The U.S. Census Bureau’s basic tally of merchandise trade with Canada lists U.S. exports at $282.4 billion and imports from Canada at $300 billion, indicating a deficit of $17.6 billion.
Canadian officials prefer to include services trade as well as merchandise. That method, which gives highly competitive American services industries credit, gives the U.S. a small surplus of $2.8 billion in 2017, according to the U.S. Commerce Department.
The stakes in this dispute are high, as the Trump administration continues to push its northern neighbor and Mexico to renegotiate the 24-year-old North American Free Trade Agreement to address what the U.S. says are inequities in the trade flows between the two countries.
The Canadian assertion of a U.S. surplus with the country undercuts the Trump administration’s main trade argument in Nafta and other negotiations with Canada—that U.S. deficits represent unfair relationships that need to be overhauled.
The U.S. is asking Canada for a litany of changes in the Nafta talks, from big shifts in auto-industry rules to the elimination of dispute-settlement system, and Canada officials are responding with an argument tailored to Mr. Trump: Trade between the two countries is balanced, so no major changes are needed to existing Nafta provisions.
A spokesman for the Canadian embassy in Washington said, “Canada does not view trade surpluses or deficits as an appropriate measure of whether a given trade relationship is working, or is beneficial for the parties.”
President Trump raised eyebrows at a fundraiser when he reportedly told guests that he recently insisted to Canadian Prime Minister Justin Trudeau that the U.S. has a trade deficit with Canada, despite having “no idea” if that was in fact the case.
“Trudeau came to see me…He said, no, no, we have no trade deficit with you, we have none,” Mr. Trump said Wednesday, according to a transcript published by the Washington Post. “I said wrong, Justin, you do. I didn’t even know. Gosh, I had no idea. I just said, ‘You’re wrong.’”
Mr. Trump sought to clarify his position in a tweet Thursday, saying that the U.S. is indeed at a trade disadvantage with Canada. “We do have a Trade Deficit with Canada, as we do with almost all countries (some of them massive),” Mr.

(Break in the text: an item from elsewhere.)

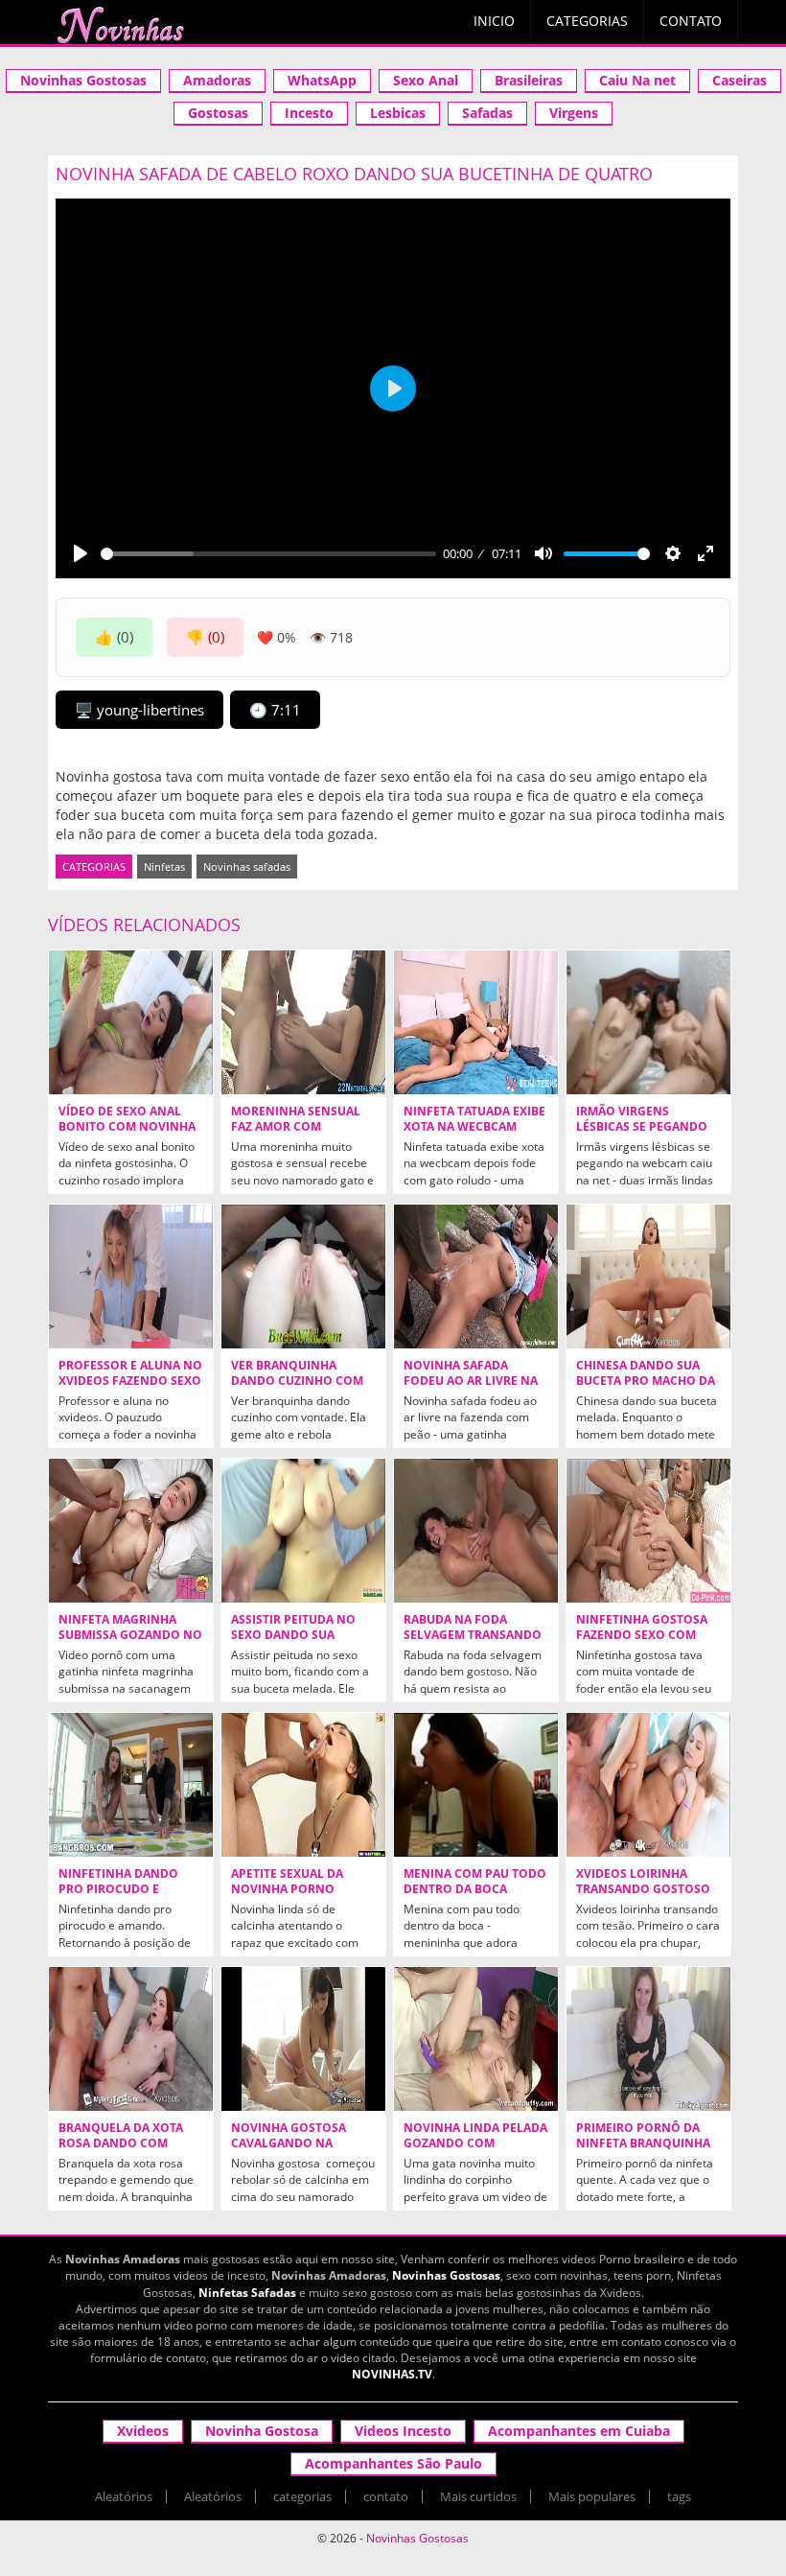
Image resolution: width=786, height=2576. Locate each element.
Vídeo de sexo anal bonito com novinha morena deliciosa (127, 1127)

Trump wrote. “P.M. Justin Trudeau of Canada, a very good guy, doesn’t like saying that Canada has a Surplus vs. the U.S. (negotiating), but they do.”
In recent days, Mr. Trump has challenged China to reduce Beijing’s $375 billion merchandise surplus with the U.S. by $100 billion, while U.S. trade officials develop a plan to impose tariffs on $30 billion in Chinese exports.
Further complicating the debate with Canada: The office of U.S. trade representative Robert Lighthizer is seeking new sets of trade data that can exclude the goods the U.S. imports from Asia and then “re-exports” to Canada or another country, arguing that those re-exports aren’t driven by U.S. manufacturing sector and the workers the Trump administration is trying to defend. The result: a bigger U.S. deficit.
Mr. Lighthizer quarreled with Canadian Foreign Minister Chrystia Freeland over the deficit issue at recent trade negotiations in Montreal, and people following the discussions said the disagreement reflected an undercurrent of tension in the talks and the overall economic relationship between the two countries.